## YOUR INSTRUCTIONS
Present the lines below, from the one containing "is (1501, 751)." through the last line, as a Markdown table with the columns Row and Line, skipping blank lines and leaving out the pictures.

+--

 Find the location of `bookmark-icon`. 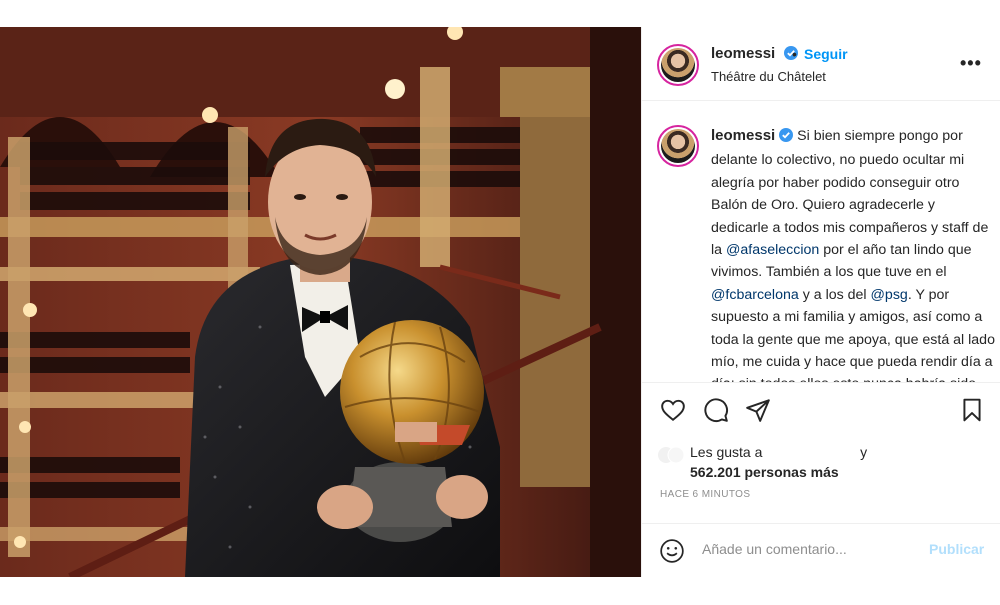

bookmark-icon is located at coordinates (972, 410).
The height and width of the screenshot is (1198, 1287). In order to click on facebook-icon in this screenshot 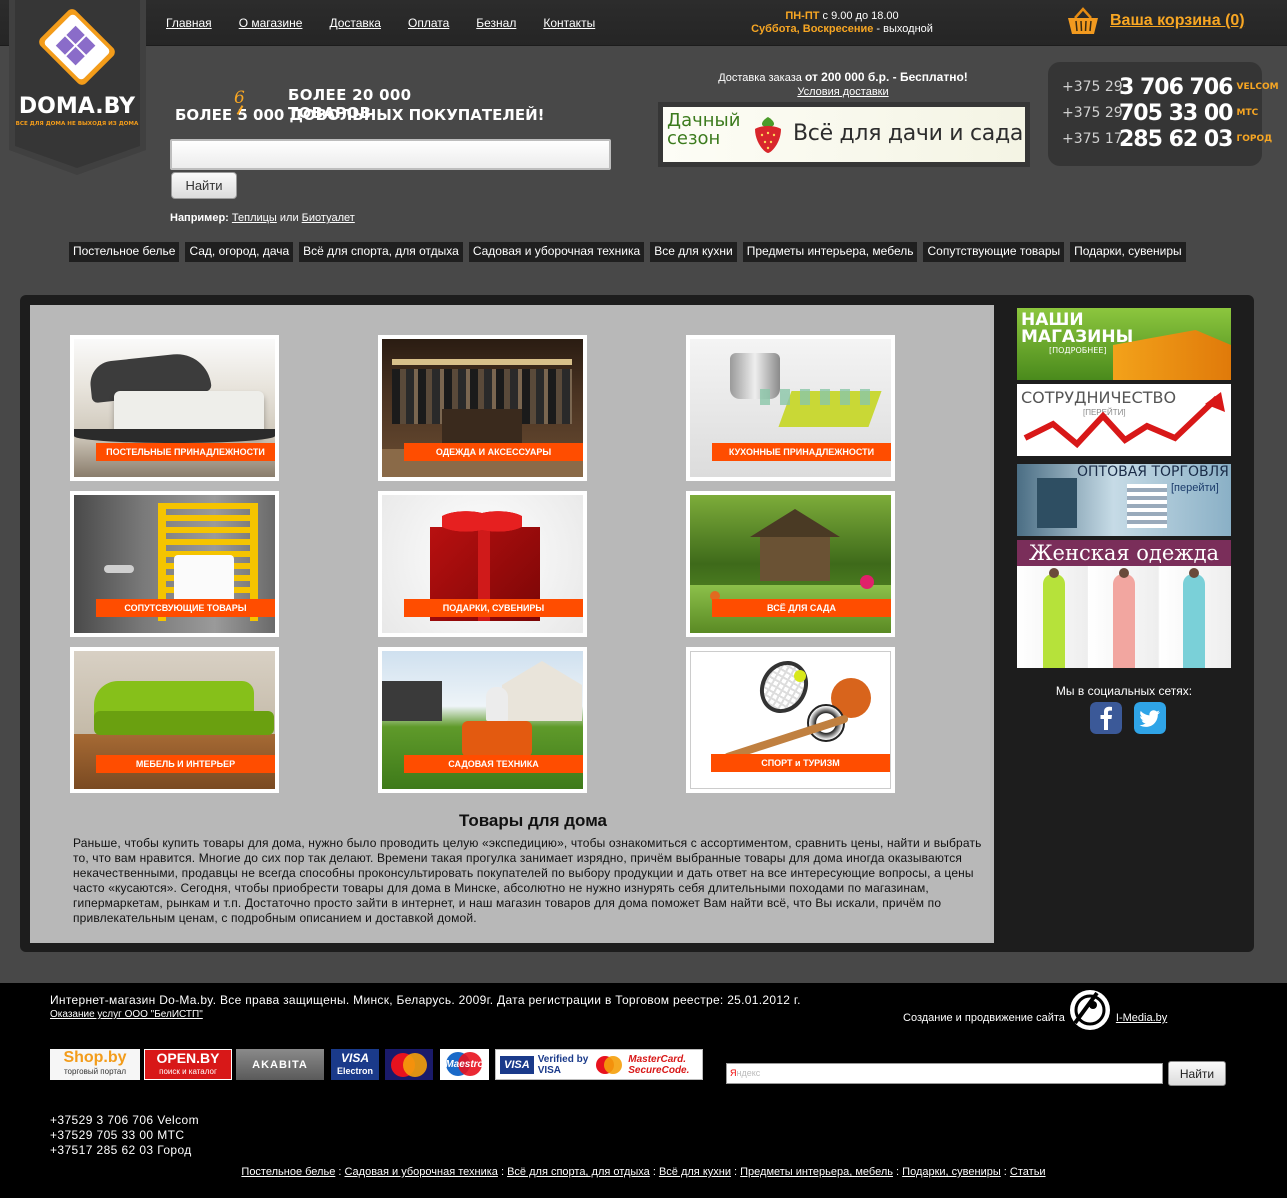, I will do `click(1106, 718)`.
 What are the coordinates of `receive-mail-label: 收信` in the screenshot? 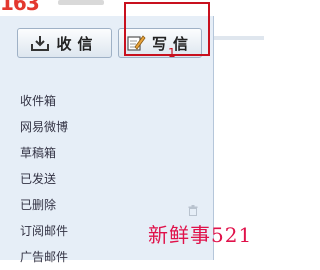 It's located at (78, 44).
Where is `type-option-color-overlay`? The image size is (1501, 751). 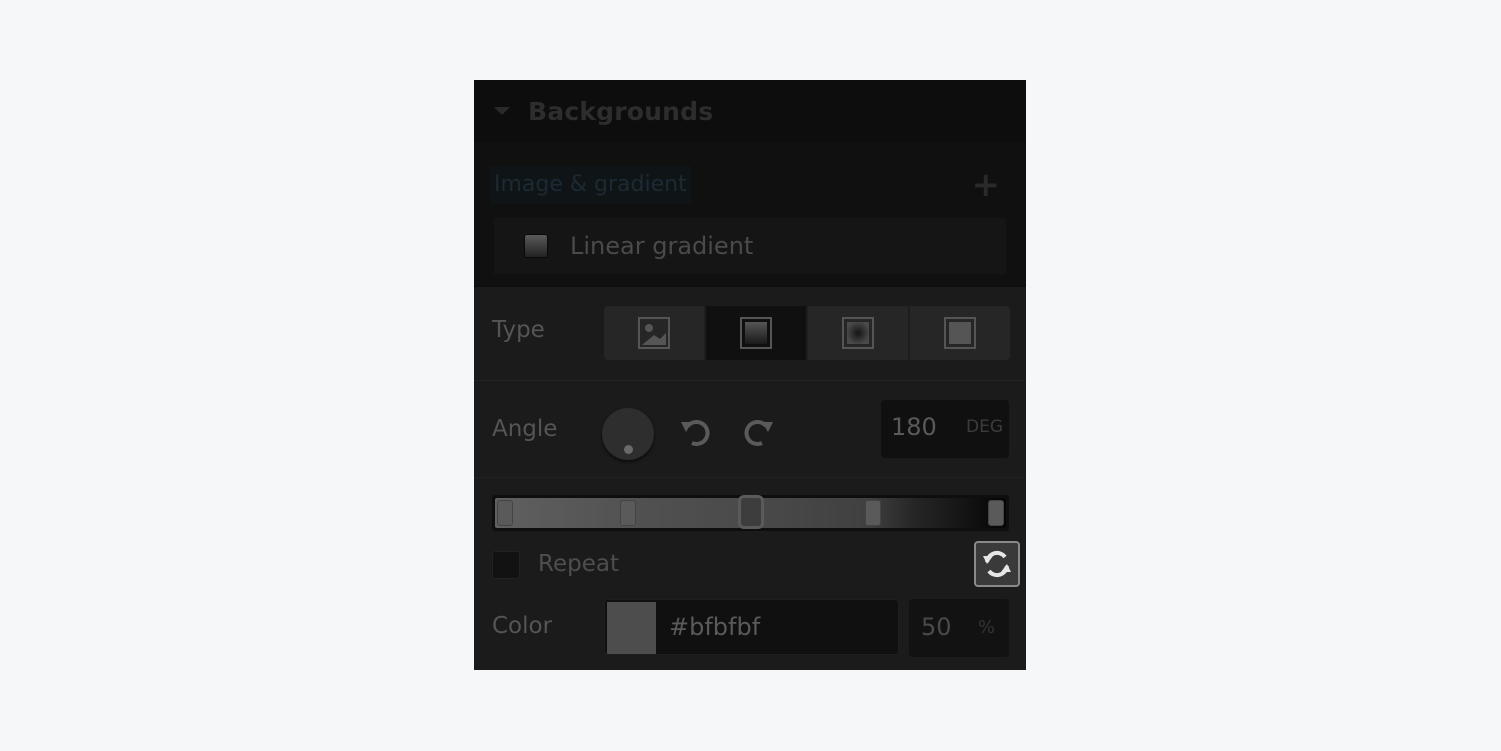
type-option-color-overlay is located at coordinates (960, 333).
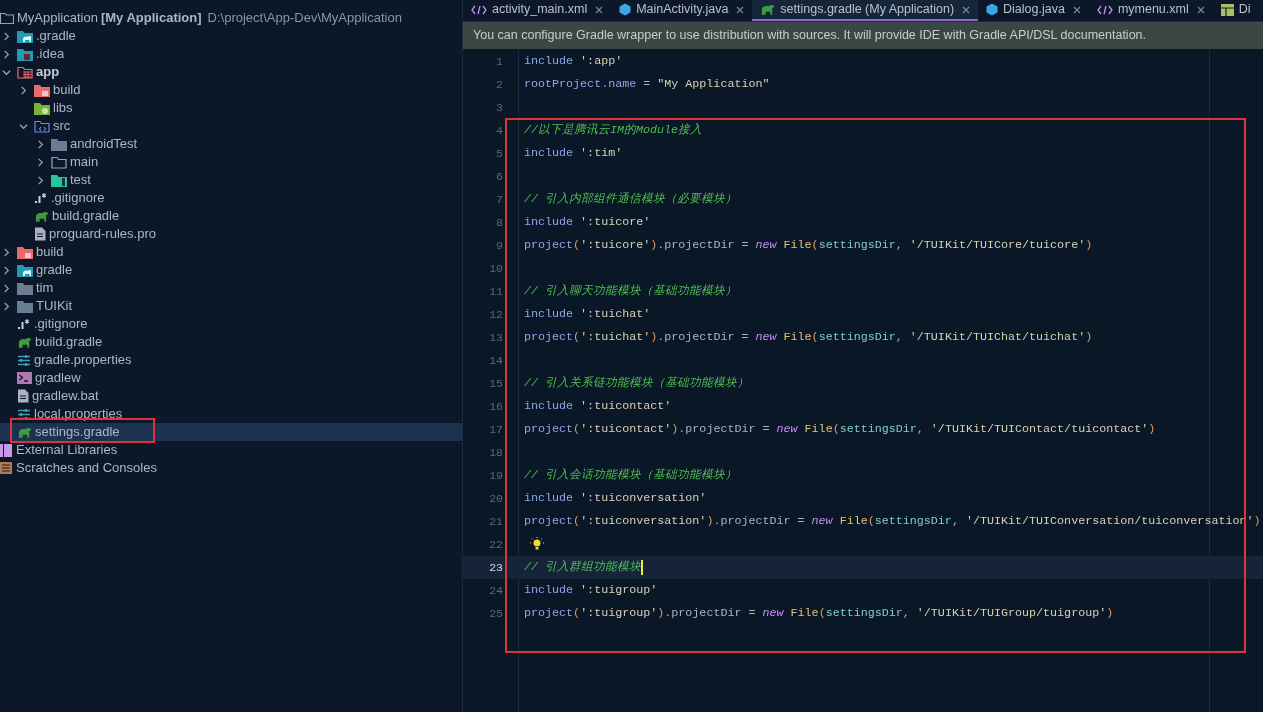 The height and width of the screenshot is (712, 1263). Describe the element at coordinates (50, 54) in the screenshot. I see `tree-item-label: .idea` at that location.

+--

## TASK OUTPUT
| Row | Line |
|---|---|
| 1 | Where is `type-option-color-overlay`? The image size is (1501, 751).  |
| 2 | type-option-color-overlay is located at coordinates (960, 333). |
| 3 |  The height and width of the screenshot is (712, 1263). Describe the element at coordinates (50, 54) in the screenshot. I see `tree-item-label: .idea` at that location. |